### SUPPLIED PASSAGE
==================================================

Book Review: Don’t Sell Your Coat by Harold Ambler

Posted: January 8, 2012 by tallbloke in books, climate

Harold Ambler, a well known contributor to the climate debate, has kindly sent me a copy of his new book ‘Don’t Sell Your Coat’ for review. Harold is a seasoned writer, with work published in the The Wall Street Journal, The National Review Online, The Huffington Post,, and elsewhere. His website also contains much of interest to all people following the climate debate.

Lavishly illustrated throughout by beautiful and interesting photos, informative and clear graphs, and with chapter headings sprinkled with delicious alarmist quotes, the book is nicely laid out. After a useful introductory chapter which explains the ‘lingo’ used to scare away non-initiates, it progresses through a history of the external forces shaping the climate debate – from the environmental movement and the media to  the politics and policy. Then onto the climate signs and their misinterpretation; icecaps get a chapter to themselves. Other major topics include climate models, the dominance of the English speaking science institutions, the background efforts of dissenting scientists, temperature measurement, solar variation, natural climate variation and the rise of the Green energy agenda. The book’s conclusion rounds off with a summary hinting at the open possibilities for future climate leading to the recommendation of the book’s title.

This is followed  by a comprehensive bibliography, though this unfortunately lacks URL’s to many online articles – something Harold might consider including in an e-book version. In the meantime, Google is your friend.

I thoroughly enjoyed reading through this work. Being a diligent climate researcher myself, I am of course already familiar with the themes and much of the detailed argument and examples. Nonetheless, I was frequently informed by facts I was previously unaware of, and the intelligent way they are linked together helps to form a narrative which is valuable to people who have had less time to spend putting the complex jigsaw of climate science pieces together for themselves.

Set as a first person narrative account of an odyssey through the time and space of the climate wars, Harold has included much personal anecdote relevant to the story. This brings home the effects of the policy outcomes on individuals trying to lead their lives amid the shrill calls from the media and the proponents of the climate alarm. But Harold is not a self-centred person, his wide ranging observations show his compassion and concern for people, particularly in the third world, whose societies have been adversely affected by the stunting of development in the name of climate caution. Added to this, the well supported objective critique of international policy is first rate.

Written in everyday language, but with the depth of insight of a specialist, the book offers an excellent recapitulation of the main arguments for caution concerning the cautionary principle. As such. I recommend it for its breadth of scope, useful level of detail for those wanting to be well informed, and the much needed counterblast it provides to the prevailing message pushed by the media, the scientific institutions, and the policy makers who rely on their advice.

For a further taster of the actual text, visit Harold’s website here.

‘Dont Sell Your Coat’ is available from

  1. Harold Ambler says:

    Thanks to Roger for the review. I’ve priced the book at $16.95 and am very curious whether that figure is chilling anyone’s thoughts of purchasing it. (Sales are good, even at this figure.) Thanks to all.

  2. adolfogiurfa says:

    It is good to have a new book about the real story of climate, though it would be a good thing if we could have it in other languages, like spanish, because in spanish speaking countries the climate issue it is at the stage as it was several years ago in english speaking countries, and specially the “Climate Gate” affair which is almost totally ignored.

==================================================

### GIVEN MATERIAL

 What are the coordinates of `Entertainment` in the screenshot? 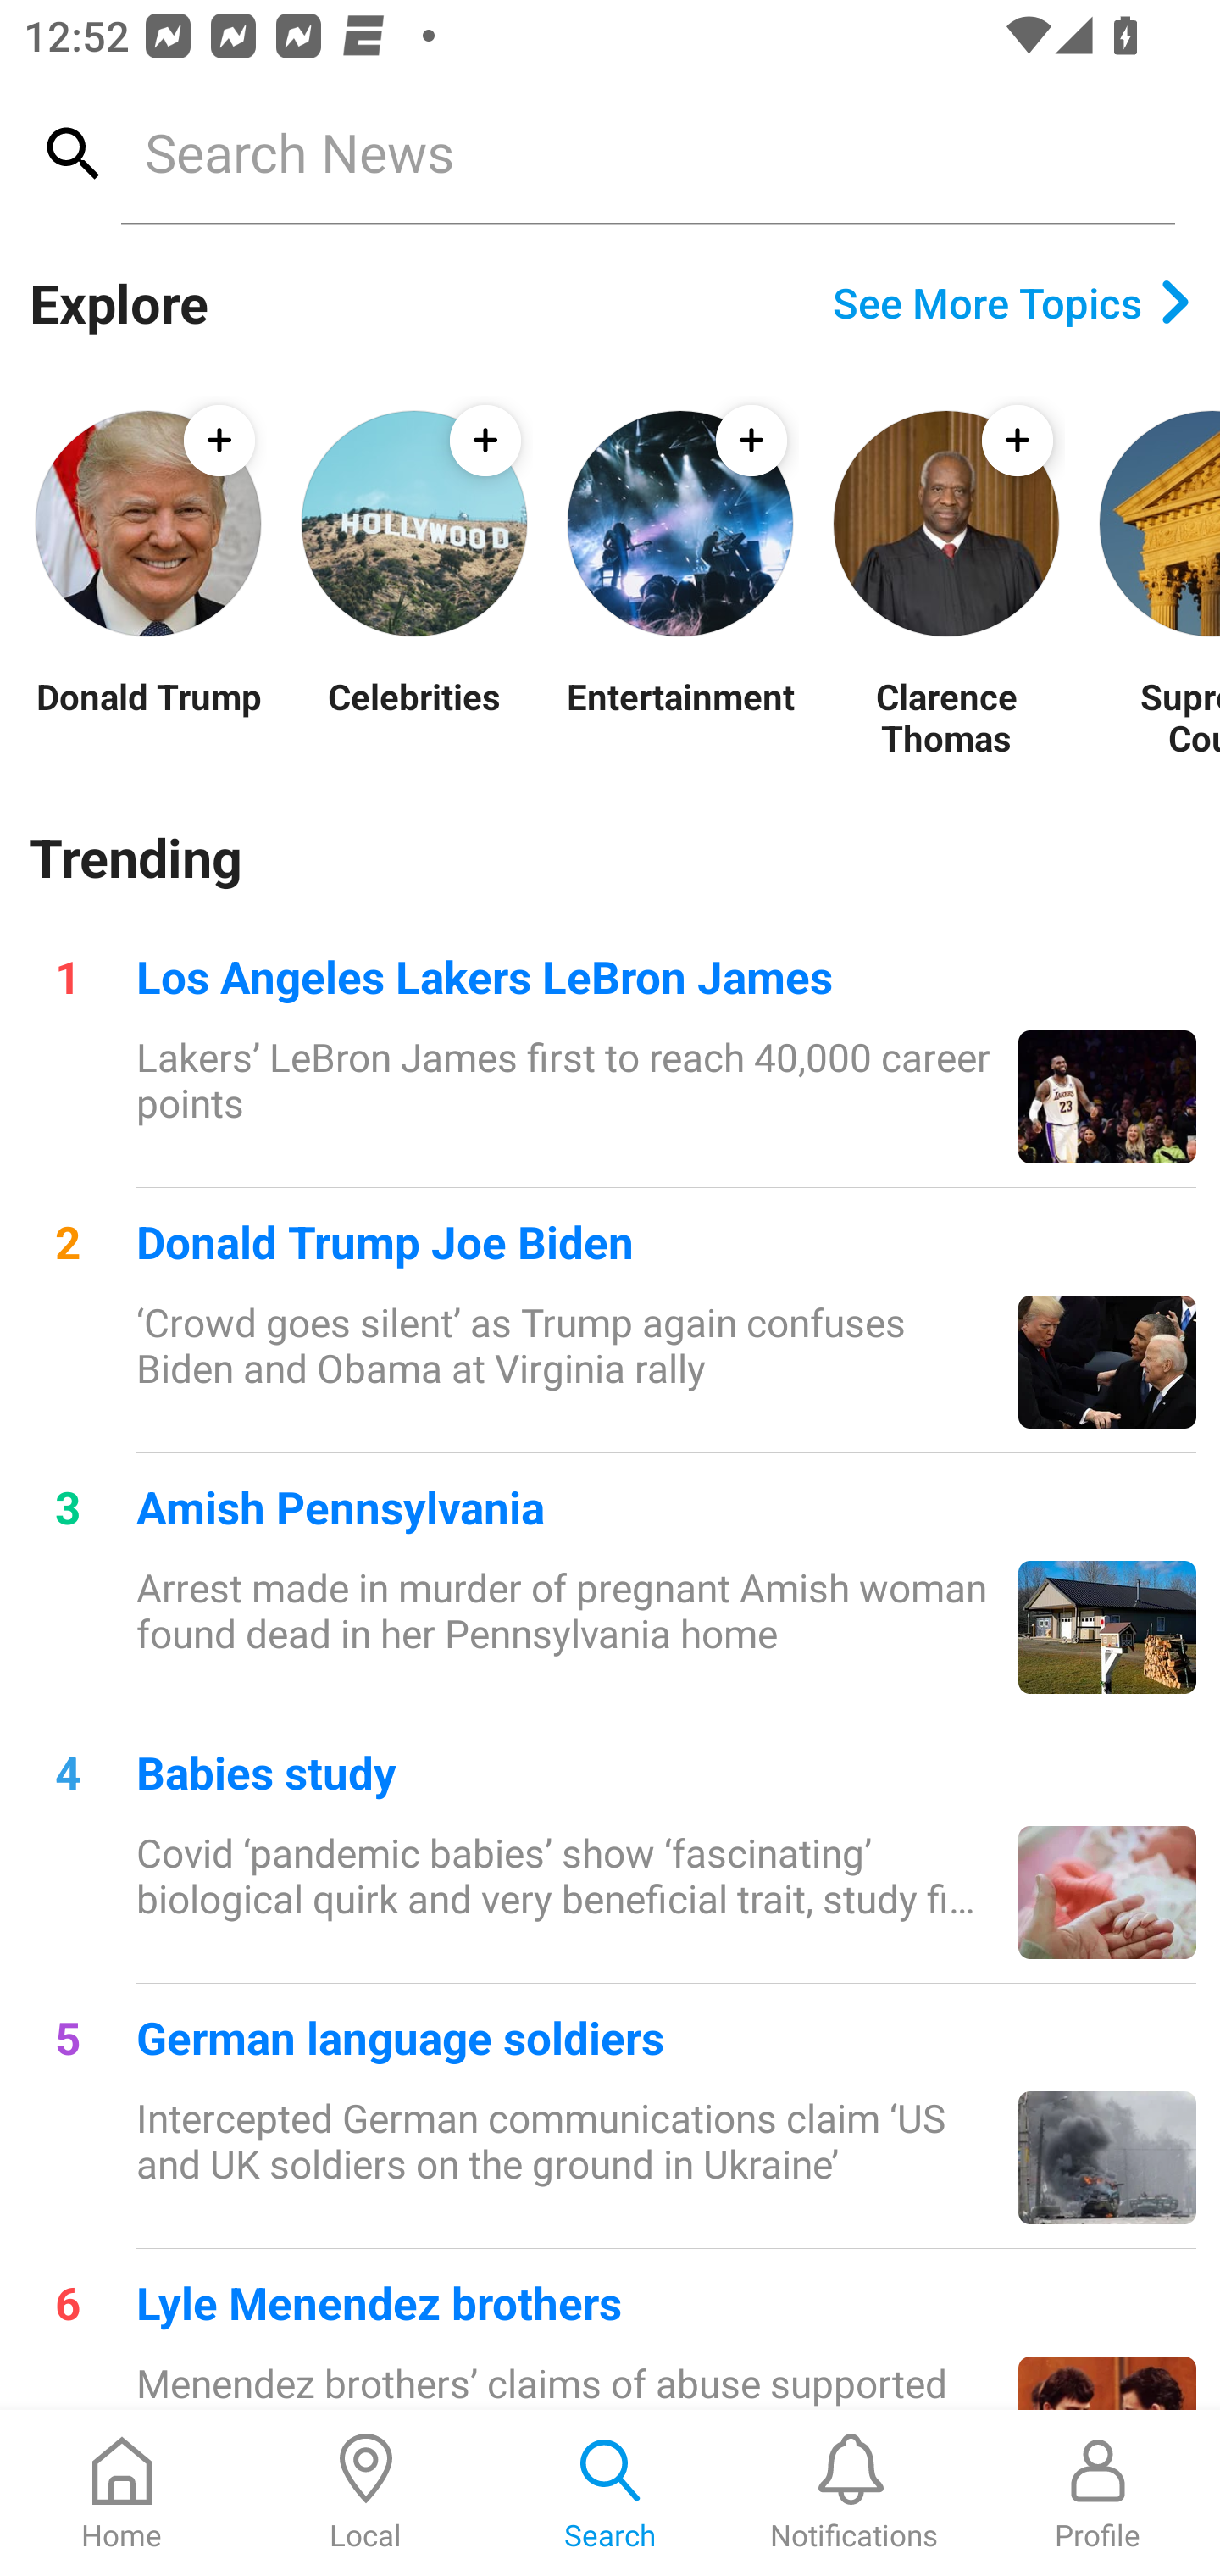 It's located at (679, 717).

==================================================

### YOUR GOAL
According to the book review, what does the book's bibliography lack?

### REPLY TO THE TASK
URLs to many online articles.